Les autres ne me comprennent pas, quand je dis que ma famille est insupportable, que je frais n'importe quoi pour qu'ils s'en aillent, qu'ils décèdent dans un accident de voiture. Qu'ils me laissent enfin seul, me laisser la chance d'être moi-même.
•••
« - Pourquoi tu leur dis pas à tes parents qu'on va chez Luke ? Ils savent pourtant où c'est !
-Ouais, mais Luke était là le soir où on a fini au commissariat, mais parents ne veulent plus -entendre parler de lui.
-Et ... tu le vois toujours ?
-Le voir ?
-Oui, il te plaisait non ?
-On s'entend bien, c'est tout. C'est un bon pote.
-Un très bon pote ...
»Un sourire s'affichait sur le visage enfantin de Joey.
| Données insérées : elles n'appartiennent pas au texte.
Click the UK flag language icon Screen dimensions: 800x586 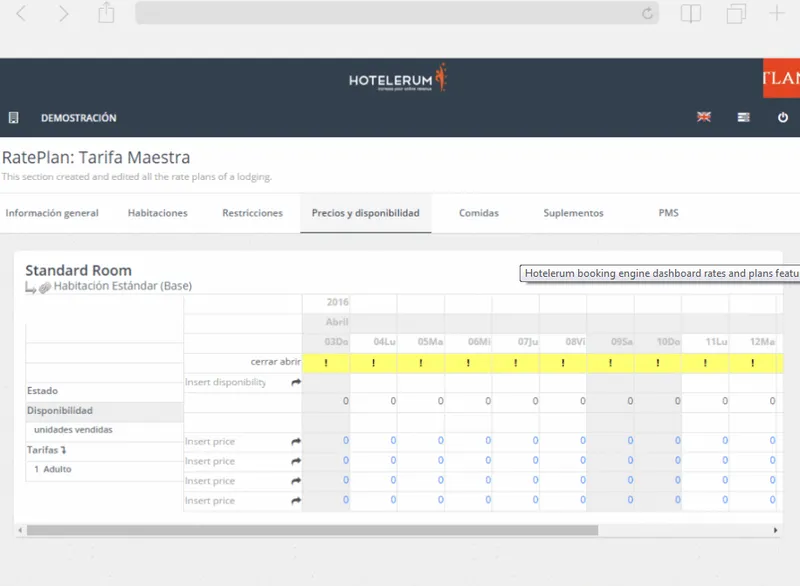click(704, 117)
Luke était peut-être plus qu'un ami, mais ce n'était pas de l'amour. Ce n'était pas comme dans les films on dans les livres. De toute façon, je n'ai jamais été doué pour les relations or-amicales. Au premier abord, les gens me trouvent timide, froide, la bonne fille a papa. Oui, je suis parfaite dans mon rôle attribué par ma famille. Je suis sauvage comme le dit si bien Joey. On ne peut jamais être totalement sûr de ce que je vais faire et encore moins de ce que je pense. J'improvise à chaque moment, je déteste les plans, les miens m'ont toujours trahi.
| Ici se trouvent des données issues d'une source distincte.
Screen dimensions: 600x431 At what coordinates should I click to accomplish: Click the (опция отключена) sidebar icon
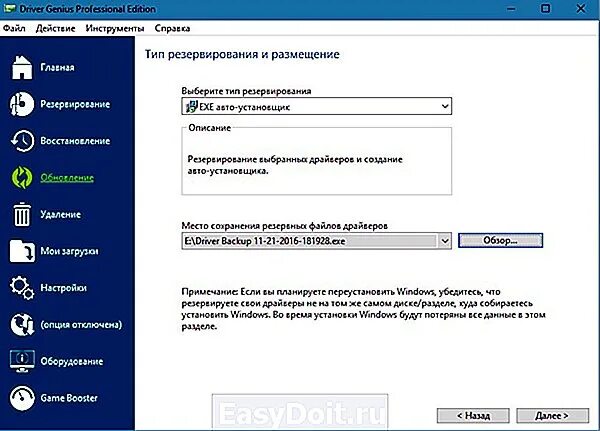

Pourtant je peux être une chic fille. Il faut me titiller un peu pour me voir sourire, mais une fois lancé on ne m'arrête plus. Je fais tous dans l'excès, on m'a trop enfermé, limité. Je n'en peux plus. Je suis une crevarde. Pendant que mes parents me pensent tranquillement dans mon lit à bouquiner, je fais le mur, rejoignant les dévergondés de Bristol. Je ne devrais peut-être pas le faire, ils se tuent au travail pour moi, je ne suis peut-être qu'une ingrate. Mais je n'ai pas reçu l'amour que je voulais, j'ai grandi du mauvais sens. Et même les associations d'enfants maltraités ne pourraient pas m'aider.
•••
Pour certain je vais preuve d'une maturité étonnante pour mon âge. Pour d'autre je ne suis qu'une gamine. Tout dépend de l'heure à laquelle vous me parler. La première qualité du philosophe n'est-elle pas de s'étonner continuellement, comme un gamin ? Ouais, je me suis rendu compte que tu te faisais plus d'amis en te faisant passer pour la marrante de service que pour l'intello de service. J'analyse, j'observe tout. J'ai tendance à avoir une longueur d'avance sur les autres dans pas mal de domaine, sauf quand une bouteille de rhum est passée sous mon nez, mais c'est une autre histoire.
Je suis peut-être la mieux placée pour vous parler de moi. Ou peut-être pas. Je ne me dévoile que très rarement, bien sûr quand j'aime quelque chose ou au contraire le déteste, je le dis haut et fort. Mais je ne dévoile pas mes sentiments, un mur de fer me protège, c'est ma barricade ... mais une barricade facilement cassable. Je suis hypersensible, émotive, ma marraine me le rabâche depuis que je suis toute petite. C'est peut-être pour ça que j'ai su garder mon âme d'enfant, que je peux passer des heures assises sur une chaise, à ne rien faire comme aime à le crier ma mère. Mais pendant ce laps de temps, je rêve, je réfléchis, des milliers de trucs fusent dans ma tête. Ça m'empêche de devenir complètement folle avec ces guerres, cette violence. Je préfère essayer de m'en détacher, c'est peut-être pour ça que je ne suis jamais encore tombé amoureuse, que je me débauche avec des gars différents. A vouloir me protéger, je transforme mon cœur si frêle en un cœur de pierre.